··· Extract ···
This does not mean that those who mourn are sick. This simply means that their lives have been turned upside down, tossed about like fruit [in] some kind of cosmic blender.
This does not mean that I am sick, depressed, or suffer from a disorder. This simply means that I am human. This means, too, that I opened my heart in love to another human being and when that person died, I felt their loss. Deeply.
We live in a society that tends to embrace the quick fix. We live in a society that is enamored with it's ability to medicate. And, I would say, that we live in a society that is not tolerant of grief, or those who are locked in the throws of this universal human experience.
Well, yeah. These 2 quotes from the article really hit home with me. Especially the cosmic blender, Hops -
From the Twiggy story - in the worst of what I experienced, I drew a tornado and a helicopter and bombs on a wall-papered suitcase of doll clothes. My mom (who knows WHAT she was thinking) had sent it to me, about the time I started therapy. As I started looking through a bunch of old pictures of me, from that time and started remembering finally - I thought of that suitcase and in a frenzy, dug it out of one of the stacks of "stuff" that filled my basement. And then, seeing it and touching it - like some clairvoyant imitation - it came back to me. I drew this for myself and my brother. Like Hansel & Gretl's breadcrumbs, I'd left myself a "clue" that expressed in pictures what we went through - since talking about it was a punishable offense with my mother and we weren't allowed to talk to anyone else, either. "It" never happened, according to my mother. (Alice in Wonderland is another really good metaphor for what my inner experience was like - except there was no Johnny Depp in mine.)
··· Supplied data ···
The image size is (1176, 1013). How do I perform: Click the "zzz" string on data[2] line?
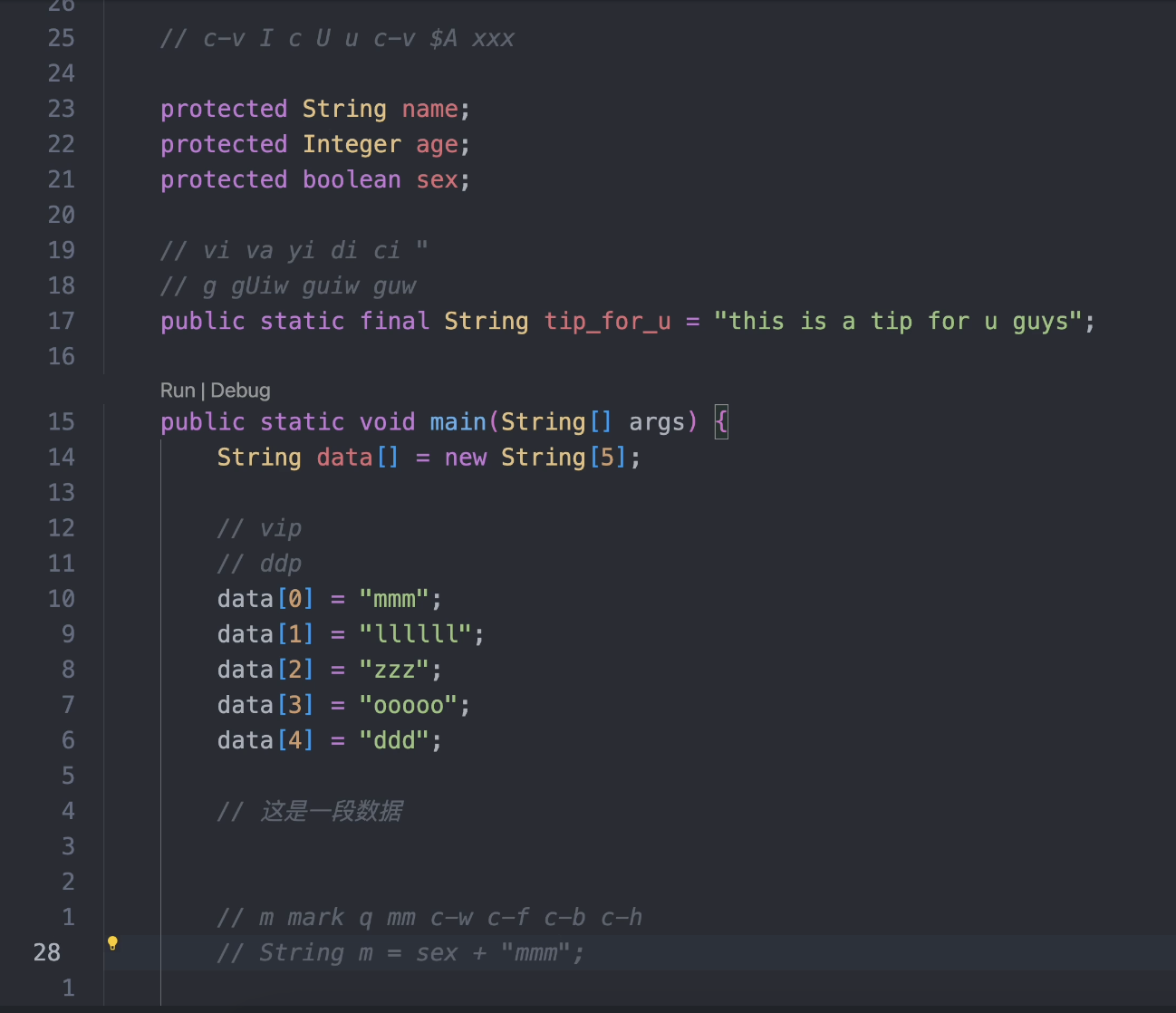(x=394, y=670)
···
**Required actions:**
1 - Answer these about the post on grief:
(a) What does the writer say society is enamored with?
(b) What did the writer draw on the wall-papered suitcase of doll clothes?
(c) Who sent the writer that suitcase?
2 - Rewrite the grief post starting at "We live in a society that tends" and ending at "universal human experience.", replacing "quick fix" with "easy answer".

**Solutions to each task:**
1 -
(a) Its ability to medicate.
(b) A tornado, a helicopter and bombs.
(c) The writer's mom.

2 -
We live in a society that tends to embrace the easy answer. We live in a society that is enamored with it's ability to medicate. And, I would say, that we live in a society that is not tolerant of grief, or those who are locked in the throws of this universal human experience.